In the paper this morning, a commentator stated that the storming of the U.S. Capital felt like a desecration of sacred ground. I understand that feeling, but I want to offer a different perspective on what is sacred ground.
Yesterday, as the events at our nation’s capital were unfolding, I was meeting with the leaders of our upcoming Sacred Ground program. Sacred Ground is a film-based dialogue series on race and faith that examines the presence and effects of racism in our country, our church, and our own lives. The purpose of the program is to lead us to sacred ground, where we are deeply aware of the love of God and see the image of God in our neighbor.
The contrast between planning to lead the Sacred Ground dialogue series and the mob violence in Washington D.C. is striking. Rarely do we see such a stark contrast between the kingdom of God and that of this world.
Today there is a deep need for spiritual nourishment. We need to find sacred ground where we can see past differences and learn to trust and respect our neighbor so that we can follow Jesus on the Way of Love. The Congress, the Supreme Court, and the White House matter, but these institutions will not lead us to find that sacred ground we so desperately need. Salvation comes from God.
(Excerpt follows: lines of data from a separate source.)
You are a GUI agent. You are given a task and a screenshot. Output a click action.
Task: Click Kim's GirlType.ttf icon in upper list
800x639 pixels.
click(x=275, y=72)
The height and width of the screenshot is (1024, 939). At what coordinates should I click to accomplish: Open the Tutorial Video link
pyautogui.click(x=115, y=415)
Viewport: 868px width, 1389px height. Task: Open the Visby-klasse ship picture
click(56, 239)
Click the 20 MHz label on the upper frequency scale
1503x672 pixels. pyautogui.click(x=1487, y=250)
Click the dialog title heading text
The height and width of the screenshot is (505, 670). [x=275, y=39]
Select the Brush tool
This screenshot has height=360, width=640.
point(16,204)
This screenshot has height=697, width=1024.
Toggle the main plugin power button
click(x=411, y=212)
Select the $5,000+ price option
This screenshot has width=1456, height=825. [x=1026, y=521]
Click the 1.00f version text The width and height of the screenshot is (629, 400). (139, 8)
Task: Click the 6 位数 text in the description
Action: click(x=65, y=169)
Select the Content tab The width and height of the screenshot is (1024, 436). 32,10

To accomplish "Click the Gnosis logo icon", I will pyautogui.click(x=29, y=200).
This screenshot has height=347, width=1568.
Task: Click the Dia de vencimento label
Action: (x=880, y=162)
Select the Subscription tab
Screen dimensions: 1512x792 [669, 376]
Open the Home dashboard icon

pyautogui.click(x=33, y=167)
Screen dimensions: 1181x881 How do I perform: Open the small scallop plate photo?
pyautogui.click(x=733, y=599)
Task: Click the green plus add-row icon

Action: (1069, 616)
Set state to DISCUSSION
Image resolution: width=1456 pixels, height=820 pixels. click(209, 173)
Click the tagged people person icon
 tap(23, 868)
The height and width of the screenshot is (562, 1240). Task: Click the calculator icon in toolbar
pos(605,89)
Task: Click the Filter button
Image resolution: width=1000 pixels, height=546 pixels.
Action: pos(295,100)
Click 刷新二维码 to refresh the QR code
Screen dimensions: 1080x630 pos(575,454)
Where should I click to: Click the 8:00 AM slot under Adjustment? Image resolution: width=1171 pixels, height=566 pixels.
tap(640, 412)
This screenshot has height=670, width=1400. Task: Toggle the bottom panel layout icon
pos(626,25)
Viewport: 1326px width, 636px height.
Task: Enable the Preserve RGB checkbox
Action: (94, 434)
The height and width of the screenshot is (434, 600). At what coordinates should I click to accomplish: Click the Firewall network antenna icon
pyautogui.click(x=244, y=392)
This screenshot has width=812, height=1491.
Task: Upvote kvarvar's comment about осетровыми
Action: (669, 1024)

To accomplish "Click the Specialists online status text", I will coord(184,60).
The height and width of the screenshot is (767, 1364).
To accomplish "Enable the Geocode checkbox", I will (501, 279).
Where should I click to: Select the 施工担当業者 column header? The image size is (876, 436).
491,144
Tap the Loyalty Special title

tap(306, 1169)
We will find sacred ground by following Jesus on the Way of Love.
St. Dunstan’s Church is sacred ground. Here, we choose the Way of Love. We feed people spiritually with our worship, our sacred music, and our daily prayer offerings. We feed people at our Tuesday dinners regardless of their race, religion, class, or political affiliation. We seek sacred ground together, following Jesus on the Way of Love.